Помню голос Федотовой с характерной московской оттяжкой:
— Костя Алексеев — энтузиаст… Далеко пойдет!
Чье-то насмешливое:
— В алексеевском кружке «Отелло» ставят… Из Венеции настоящий средневековый меч вывезли!
Восторженный голос молодого студента:
— Видели [М. Ф.] Андрееву? Какая красавица!
— Слышали?..
— Видели?..
… Долгое время публика питалась только слухами. Частью доброжелательными, частью злобствующими; последние наполняли театральные кулуары шипением и жужжанием осиного роя.
— Любительская затея!.. По музеям ходят!.. Старую парчу скупают!.. В Ростов поехали!..
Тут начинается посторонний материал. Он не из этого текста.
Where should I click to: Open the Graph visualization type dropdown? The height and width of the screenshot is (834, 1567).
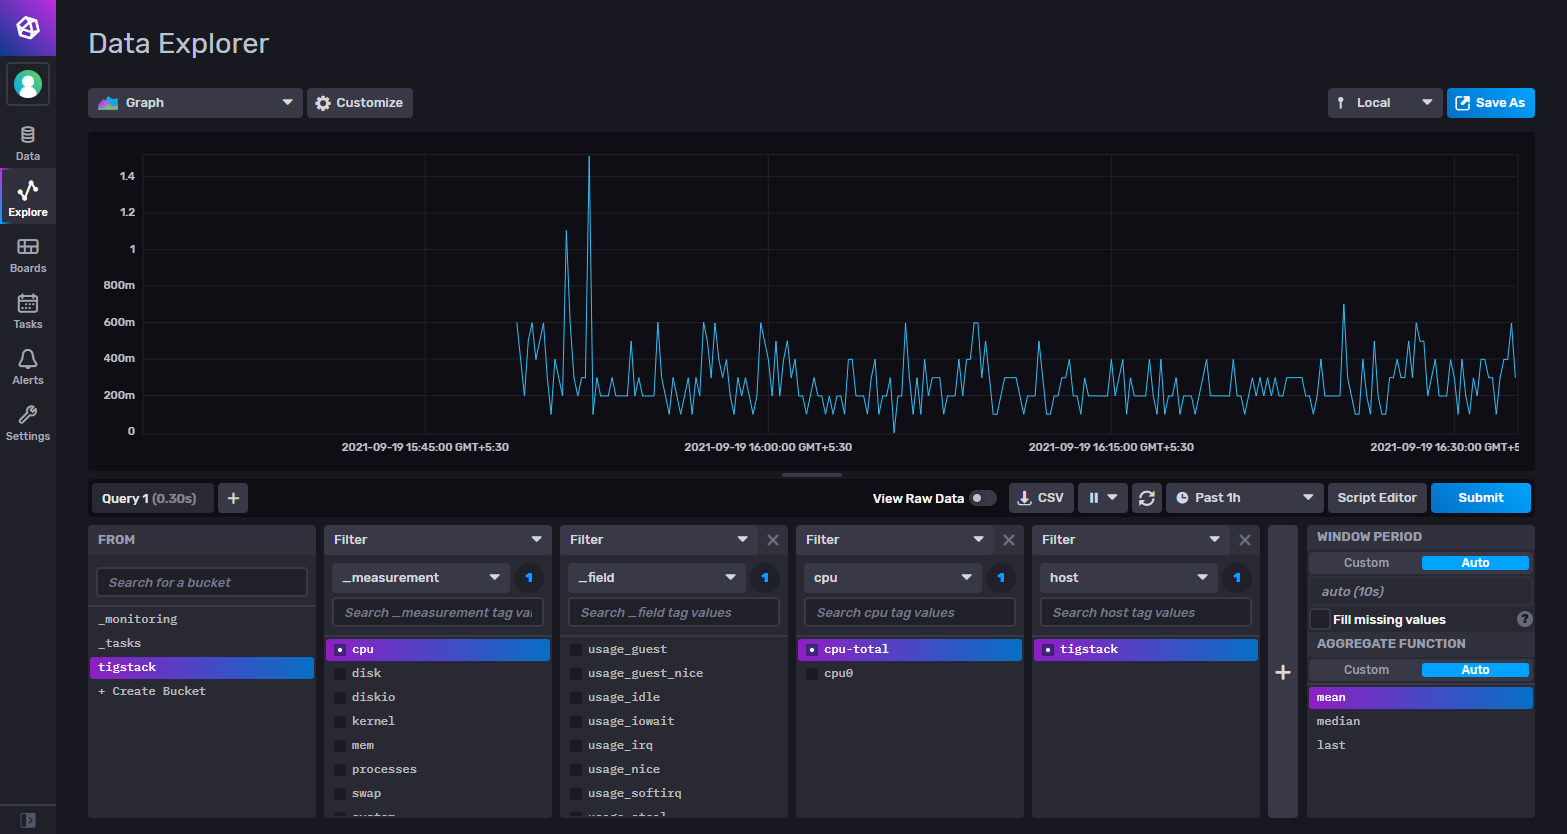[194, 102]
Вспоминали пресловутый венецианский меч и говорили:
— Наши-то старики в Малом театре с картонными мечами играли, а попробуй, перепрыгни-ка их!»[355] Но в конечном итоге «интерес к московским новаторам-любителям, к этому «Косте Алексееву» всё возрастал».
Напряжение достигло предела к середине осени 1898 года.
Открытие Московского Художественного театра состоялось 14 октября 1898 года. Первое представление — трагедия «Царь Федор Иоаннович» по одноименной пьесе А. К. Толстого — было дано в помещении театра «Эрмитаж» в Каретном Ряду.
Это представление являлось решающим: от его успеха или провала целиком зависело дальнейшее существование театра. И основатели театра, и актеры с самого утра сильно переживали, в закулисном пространстве явственно витал запах валерьянки. «Волнение у всех участников было необычайное, неописуемое. Все отлично понимали, что в этот вечер их будущее, их судьба поставлена на карту. Станиславский им говорил: «Сегодня мы или пройдем в ворота искусства, или они захлопнутся перед нашим носом»… Молодой Москвин, никому не известный, взявший на себя труднейшую роль царя Федора, весь охваченный ожиданием, и даже бледный под гримом, робко пробирается из-за кулис слушать увертюру. Вишневский-Годунов в волнении хватается то за голову в тюбетейке, то за кушак, то хлопает руками по полам кафтана. Немирович-Данченко во фраке и белом галстуке остановился возле кулис с окаменелым лицом и замер в ожидании начала. Даже Дарский, опытный провинциальный артист, и тот поддался общему настроению. А у него самые первые слова в пьесе: «Да, да, бояре, на это дело крепко надеюсь я». Он бродил по сцене и тихо шептал эту начальную фразу на разные лады, то выделяя «да, да», то «бояре», то «крепко» — и всё это казалось ему «не так». А Станиславский, тоже бледный от волнения, чувствовал себя ответственным не только за себя, но и за всех. Он переходил от кулисы к кулисе, трогая дрожащими руками закрытый пока занавес, а когда в оркестре в одном из мест увертюры вырвались веселые звуки, он хотел было заплясать, чтоб поддержать у всех бодрое настроение, но сейчас же был удален со сцены режиссером, понявшим его душевное, далеко не веселое, настроение».[356]